Итак, полновластным "хозяином" Кремля стал "наш дорогой Леонид Ильич". Первое время он вел себя относительно сдержанно, однако личную власть постоянно укреплял. Без серьезных политических оснований он удалил в отставку членов Политбюро Шелеста и Подгорного, многих иных. Назначал на высшие посты тоже людей ему лично симпатичных. Отметим лишь, что с Андроповым он хоть на охоту не ездил и не выпивал, но до самых восьмидесятых доверял ему полностью. Ну, о тех временах далее.

Культурные, так сказать, запросы Брежнева мало отличались от других его коллег по Политбюро. Вот Чурбанов перечисляет любимцев Брежнева в области культуры, перечень весьма выразительный: Иосиф Кобзон, Геннадий Хазанов, Алла Пугачева, Жванецкий и Петросян. Не правда ли, совсем не русско-патриотический крут "Молодой гвардии". Опять же, скажи мне, кто твой друг...

Тут самое время добавить еще один характерный штрих идеологического порядка. Люди среднего и старшего поколения хорошо помнят, как им приходилось "изучать" брежневские "воспоминания" ("Возрождение" и т.д.). В Москве ходили тогда разные слухи об истинном составителе (составителях) этих "мемуаров". Теперь всякие сомнения исчезли: подлинным автором был Анатолий Абрамович Аграновский, баловень столичной журналистики. Об этом позже открыто поведали его друзья (см. "Огонек", 1995, № 16). Почему Леонид Ильич остановил свой выбор именно на нем - загадка, но разгадка все же на поверхности: он входил в общий круг лиц, ему симпатичных.

Ну, убогость культурных запросов Генсека понятна и очевидна. Что еще можно сказать о поклоннике пошлых эстрадников или ничтожного литератора? Но отметим тут очевидный оттенок политический: явное пренебрежение к корневой русской культуре, а ведь рядом со Жванецким находились известные и талантливые русские писатели, певцы. Ясно, кто и в каком направлении влиял на мировоззрение Леонида Ильича.

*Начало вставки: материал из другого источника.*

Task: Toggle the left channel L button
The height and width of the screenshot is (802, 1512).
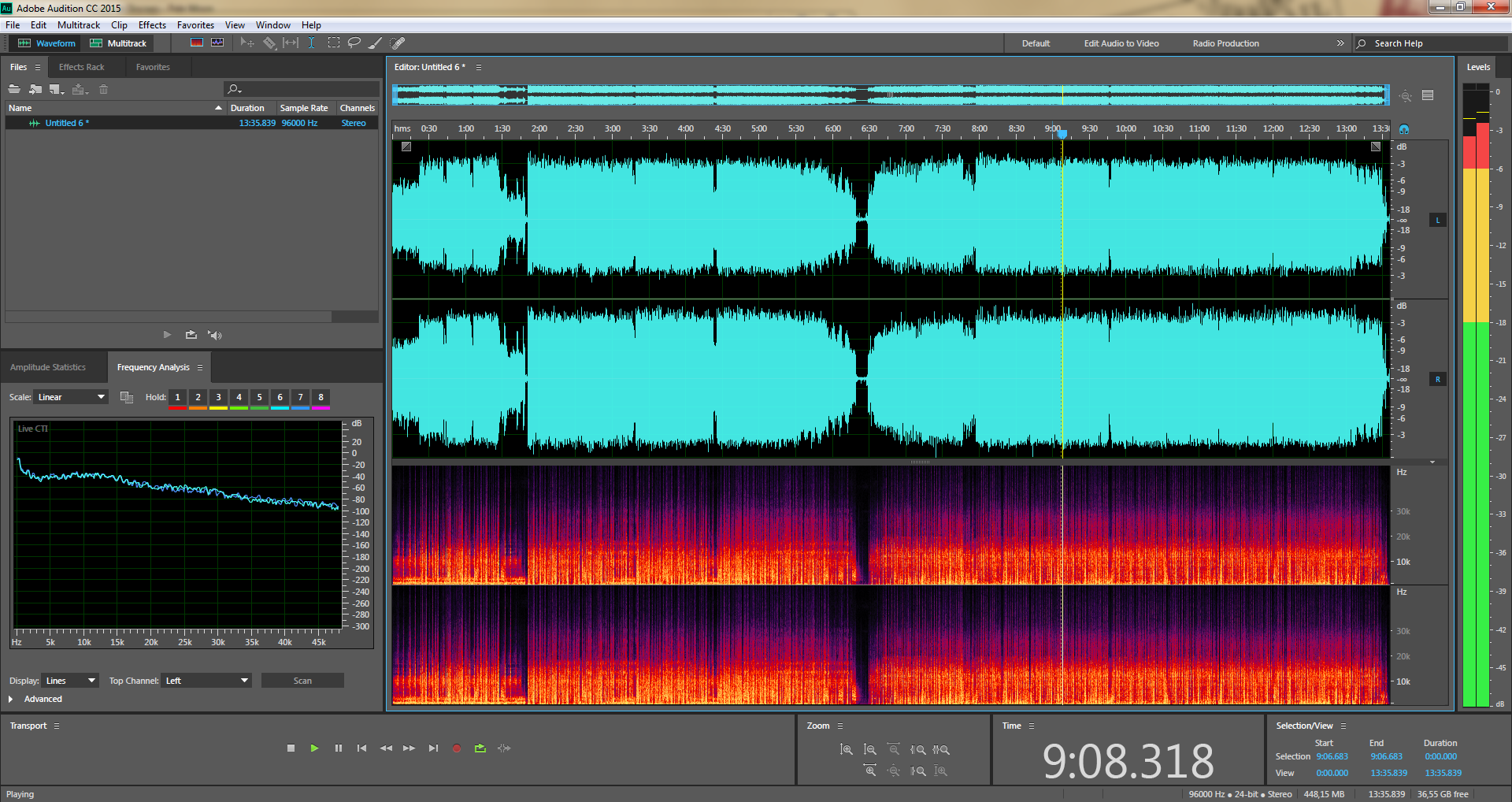Action: (x=1437, y=221)
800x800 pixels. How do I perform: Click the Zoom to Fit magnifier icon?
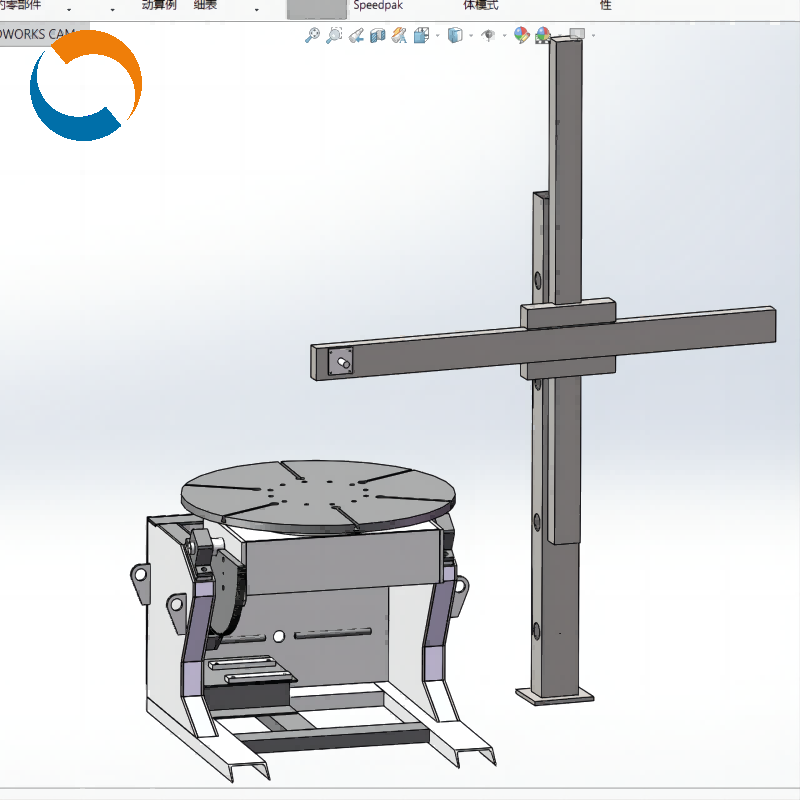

А как же в этом смысле выглядел Юрий Владимирович?

Вот появились посмертные воспоминания А. Александрова-Агентова, а уж он-то знал, о чем пишет! Так вот как рисует симпатии шефа КГБ его доброжелательный сослуживец: "По моей просьбе он помог выходу на сцену прекрасной пьесы Шатрова "Так победим!.", вел "душеспасительные" беседы с Евтушенко и другими "полудиссидентами в мире литературы" ("Воскресенье", 1994, № 1). Рой Медведев уточняет, что Евтушенко имел номер городского телефона андроиовского кабинета и мог бы позвонить ему из любого уличного автомата за две тогдашние копейки. Есть и официальное подтверждение: летом 1983 года Евтушенко получил орден Трудового Красного Знамени. За какие, интересно, труды?.

Заметим, что выражение "полудиссиденты" тут в высшей степени характерно: именно "полу", с внешней стороны, а с другой - партийные пропагандисты и исполнители некоторых особых поручений. Кстати, было бы интересно спросить у Евтушенко, о чем и о ком беседовали они с шефом КГБ? Да ведь не скажет.

Эстетические вкусы Андропова оказались весьма устойчивыми. Незадолго до болезни (летом 1983-го) он пригласил Георгия Маркова, главу советских писателей. На нашем собрании торжественно объявили, что беседа продолжалась один час двадцать четыре минуты. Но вот о чем? Не уточнялось, все свелось к общим словам. Генсек вскоре скончался, да и Марков ненадолго пережил его, но успел все-таки рассказать, что Генсек вяло брюзжал, не преувеличивают ли у нас значение так называемой "деревенской прозы". Перепуганный Марков молчал об этом чуть ли не до смертного одра.